Production & Scale/Inference Optimization
Advanced11 min

Batching & Throughput

Maximize LLM serving throughput with continuous batching, dynamic request grouping, and request coalescing. Understand the prefill vs decode bottleneck and tune the throughput-latency tradeoff for your workload.

Quick Reference

  • Continuous batching: process new requests while others are still generating — 3-5x throughput vs static batching
  • Dynamic batching: collect requests over a short window (5-50ms) and process as a group
  • Prefill phase (prompt processing) is compute-bound; decode phase (token generation) is memory-bandwidth-bound
  • Request coalescing: merge semantically similar concurrent requests to serve one response to many users
  • Tradeoff: more batching = higher throughput but higher per-request latency — tune based on your SLA

Why Batching Matters for LLM Serving

Without batching, an LLM server processes one request at a time.
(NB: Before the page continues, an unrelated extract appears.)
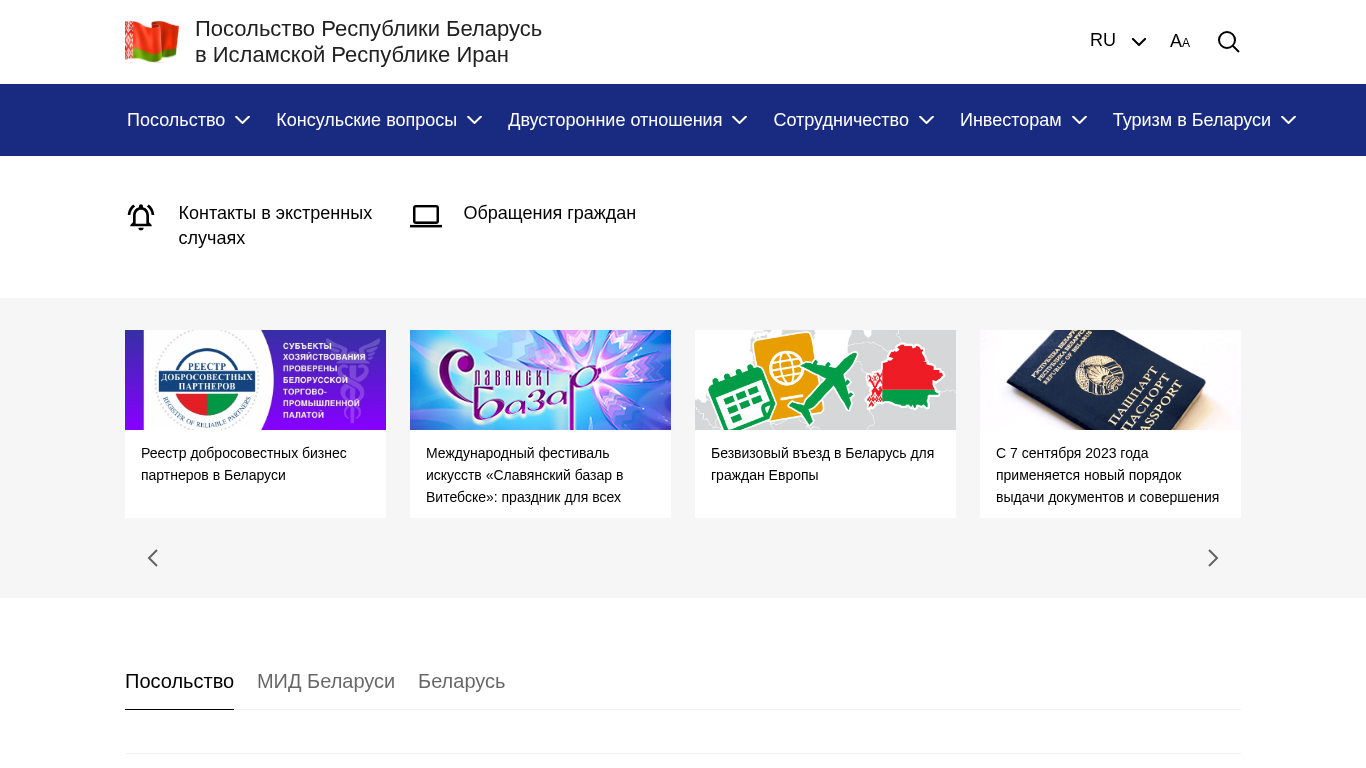Open the Обращения граждан link
The width and height of the screenshot is (1366, 768).
[549, 213]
The GPU is heavily underutilized because the decode phase (generating tokens one by one) uses only a fraction of the GPU's compute capacity — it is bottlenecked on memory bandwidth, not arithmetic. Batching allows the server to process multiple requests simultaneously, filling the compute gap and achieving 3-10x higher total throughput.
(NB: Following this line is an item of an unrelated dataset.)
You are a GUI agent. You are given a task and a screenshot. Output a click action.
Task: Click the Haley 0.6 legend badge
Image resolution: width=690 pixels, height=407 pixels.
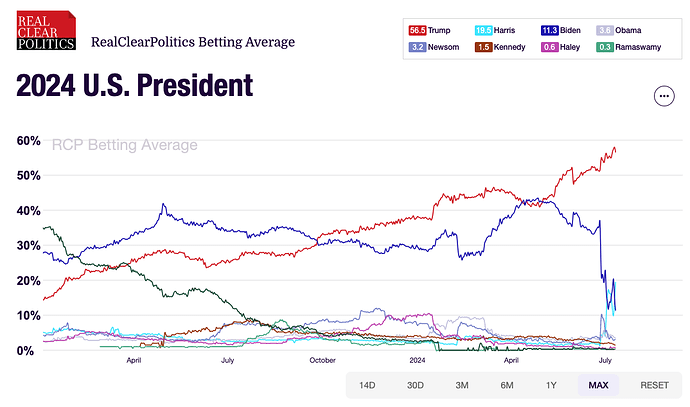[x=550, y=47]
Batching StrategyThroughput GainLatency ImpactImplementation Complexity
No batching (sequential)1x (baseline)Lowest per-requestNone
Static batching2-4xWait for batch to fill — high varianceLow
Dynamic batching3-5xBounded wait window (5-50ms)Medium
Continuous batching5-10xNo wait — requests enter immediatelyHigh (vLLM/TGI handle this)
Continuous + coalescing10-20xMinimal added latencyVery high
Continuous batching is the standard

vLLM and TGI both implement continuous batching out of the box. New requests are inserted into the running batch without waiting for all current requests to finish. A request that completes its generation is removed and a waiting request takes its slot. This eliminates the 'waiting for the batch' latency penalty of static batching.